I think it is important to think of things in different terms and solve such seeming paradoxes to study any subject

But there is no "seeming paradox" and the angle in question has nothing whatever to do with the subject, namely special relativity. All of your "derivation" is looking at the wrong things: @Pencilvester has already explained where the $\text{atan} (v / c)$ comes from, and, as has been noted, it has nothing to do with relativity physics, it's just an observation about how the diagram is drawn on a Euclidean plane.

 

[olgerm]

there is no "seeming paradox"

The seeming paradox to me is that my derivation gave different result to $\alpha$, than wikipedia page.
Where exactly is mistake in my derivation in post#15?

 

[PeterDonis]

Where exactly is mistake in my derivation in post#15?

The angle you are referring to has nothing to do with $dx' / dt$ or $dx / dt'$. It's just $\text{atan} (dx / dt)$ in the "stationary" frame for an object that is at rest in the "moving" frame. Just as @Pencilvester has been telling you.

 

[Nugatory]

Where exactly is mistake in my derivation in post#15?
...
$cos(\alpha_{t'-x})=\frac{ _\Delta x}{ _\Delta t'}=...$
and
$cos(\alpha_{t-x'})=\frac{ _\Delta x'}{ _\Delta t}=...$

Both of these expressions are wrong (or at least they have nothing to do with the angle you're looking for). The value of a trig function can be expressed as a ratio of lengths only if the lengths are both taken in the same frame. This should be more clear if you consider that lengths from different frames cannot both be drawn to the same scale on the Euclidean surface of the sheet of paper.

 

[olgerm]

What is the correct value of these angles ($\alpha_{t'-x}$ , $\alpha_{t-x'}$) and $\alpha_{t-x}$?
As I understood $\alpha_{t'-t}=\alpha_{x-x'}=arctan(\frac{v}{c})$

 

[Pencilvester]

What is the correct value of these angles ($\alpha_{t'-x}$ , $\alpha_{t-x'}$) and $\alpha_{t-x}$?
As I understood $\alpha_{t'-t}=\alpha_{x-x'}=arctan(\frac{v}{c})$

Since these are cartesian coordinates, the angle between the x and t axes is $\pi /2$ by definition. That means $\alpha_{t'-x}$ and $\alpha_{t-x'}$ are just the complementary angles to $\alpha_{t'-t}$ and $\alpha_{x-x'}$: ($\pi/2-\alpha_{t'-t}$). If you want that in terms of $v$, that’s the same as $\arctan(1/v)$.
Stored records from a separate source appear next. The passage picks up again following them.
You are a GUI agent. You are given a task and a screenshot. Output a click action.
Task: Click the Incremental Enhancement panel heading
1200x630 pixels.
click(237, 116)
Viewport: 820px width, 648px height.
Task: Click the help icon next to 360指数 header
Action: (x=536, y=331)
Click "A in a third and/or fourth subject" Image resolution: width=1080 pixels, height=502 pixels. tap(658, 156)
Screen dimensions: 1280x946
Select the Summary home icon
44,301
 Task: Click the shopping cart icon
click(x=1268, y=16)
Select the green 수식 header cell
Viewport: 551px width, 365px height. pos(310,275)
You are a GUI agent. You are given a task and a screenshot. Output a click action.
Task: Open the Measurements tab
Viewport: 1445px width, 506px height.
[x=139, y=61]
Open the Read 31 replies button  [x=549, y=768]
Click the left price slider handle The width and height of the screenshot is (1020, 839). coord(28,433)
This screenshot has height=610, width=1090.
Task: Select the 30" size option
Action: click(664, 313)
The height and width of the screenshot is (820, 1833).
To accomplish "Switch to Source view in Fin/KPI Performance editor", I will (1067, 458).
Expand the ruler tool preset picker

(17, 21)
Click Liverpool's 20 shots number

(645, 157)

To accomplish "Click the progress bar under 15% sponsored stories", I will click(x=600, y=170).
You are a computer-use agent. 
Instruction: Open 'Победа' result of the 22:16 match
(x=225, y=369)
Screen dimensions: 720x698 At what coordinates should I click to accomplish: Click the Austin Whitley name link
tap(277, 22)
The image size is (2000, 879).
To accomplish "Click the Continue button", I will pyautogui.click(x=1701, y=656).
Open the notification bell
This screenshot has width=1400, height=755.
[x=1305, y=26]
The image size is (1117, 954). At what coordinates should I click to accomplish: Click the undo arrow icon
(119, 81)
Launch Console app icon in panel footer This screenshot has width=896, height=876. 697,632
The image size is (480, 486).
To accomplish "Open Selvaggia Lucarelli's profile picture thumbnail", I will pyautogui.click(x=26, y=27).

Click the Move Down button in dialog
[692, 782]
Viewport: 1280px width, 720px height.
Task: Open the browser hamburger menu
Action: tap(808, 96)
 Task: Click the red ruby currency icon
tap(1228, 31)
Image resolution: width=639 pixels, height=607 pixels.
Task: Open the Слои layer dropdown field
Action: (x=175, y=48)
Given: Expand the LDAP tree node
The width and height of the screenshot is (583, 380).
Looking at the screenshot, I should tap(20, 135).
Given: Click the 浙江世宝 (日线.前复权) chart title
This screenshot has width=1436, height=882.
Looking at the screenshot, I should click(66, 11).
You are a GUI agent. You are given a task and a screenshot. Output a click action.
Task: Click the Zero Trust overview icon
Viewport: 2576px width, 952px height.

But again, I feel I must reiterate—these are simple trig problems in 2D Euclidean space that don’t have anything to do with learning SR.

 

[PeterDonis]

As I understood $\alpha_{t'-t}=\alpha_{x-x'}=arctan(\frac{v}{c})$

If by this you mean the Euclidean angles between the $t'$ and $t$ axes, and between the $x'$ and $x$ axes, on a spacetime diagram where both sets of axes are drawn with the same origin, then yes, this is true. But, as has already been commented, this angle is not useful for actually learning SR or solving SR problems.